Later, Gavin tells Doug that Rachel is dead, and that he has photos to prove it. I think she was burned or something. Anyway, Doug falls of the wagon something fierce and spills water on his laptop. He also gets thrown out of a bar in the nerdiest way possible. But wait! Rachels’s not dead! Gavin Zodiac Victim just wanted the block taken off his passport so he could flee the country. Now that he’s living the good life eating cachitos de jamon and ogling chocha in Venezuela, he calls Doug and tells him JK, Rachel’s not dead and that he was just messin.’ He wants his chubby GamerGate computer hacker friend freed from prison also, so if Doug will just go ahead and do that, he’ll tell him where Rachel is. So Doug Stamper, being a pillar of sensibility, works diligently to help his friend. Just kidding! He travels to Caracas and beats the shit out of Gavin with his cane. He finds out where Rachel is, buys a bunch of serial killer murder tools, abducts her with an ether-soaked rag, has a change of heart, frees her right before he’s about to murder her, has another change of heart, murders her, and buries her in a shallow grave. Done and done. Help me Rhonda.

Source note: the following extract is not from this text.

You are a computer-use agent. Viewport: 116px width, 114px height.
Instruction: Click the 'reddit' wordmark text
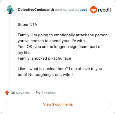pyautogui.click(x=104, y=10)
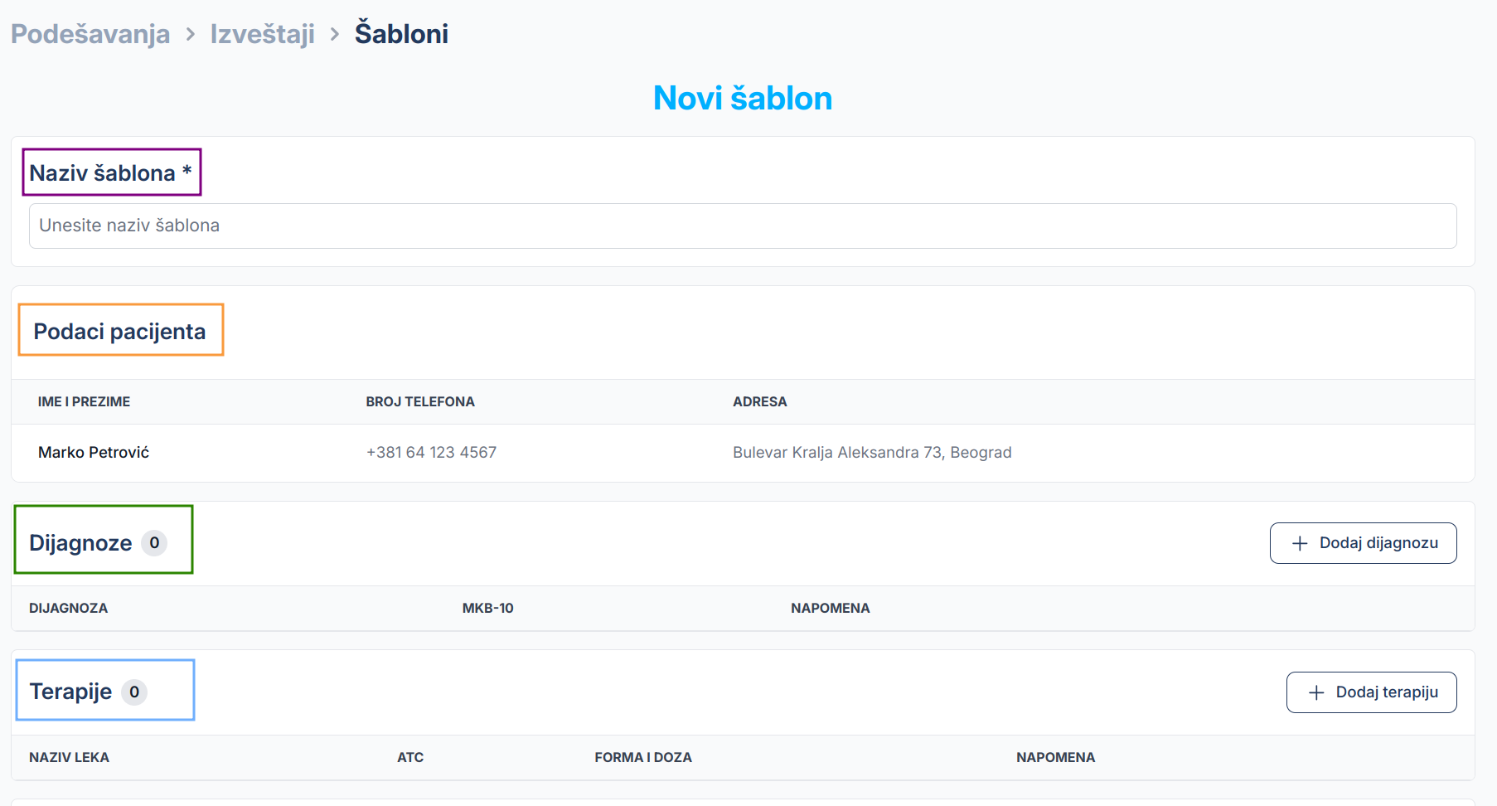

Oh yeah, and this whole time, Heather Dunbar — who WAS the Solicitor General — is now running for President of the Democratic party. All this after Frank, knowing full well she posed a serious threat to his reneged bid for the presidency in 18 months, had offered her a seat in the Senate. This was to brush her off to the side, so that he could easily win the Democratic nomination, but now she’s Frank’s biggest opponent. So there’s THAT going on.

And then Claire leaves Frank at the end. Cut to black. Roll credits on season 3. Holy moly Netflix, hurry up.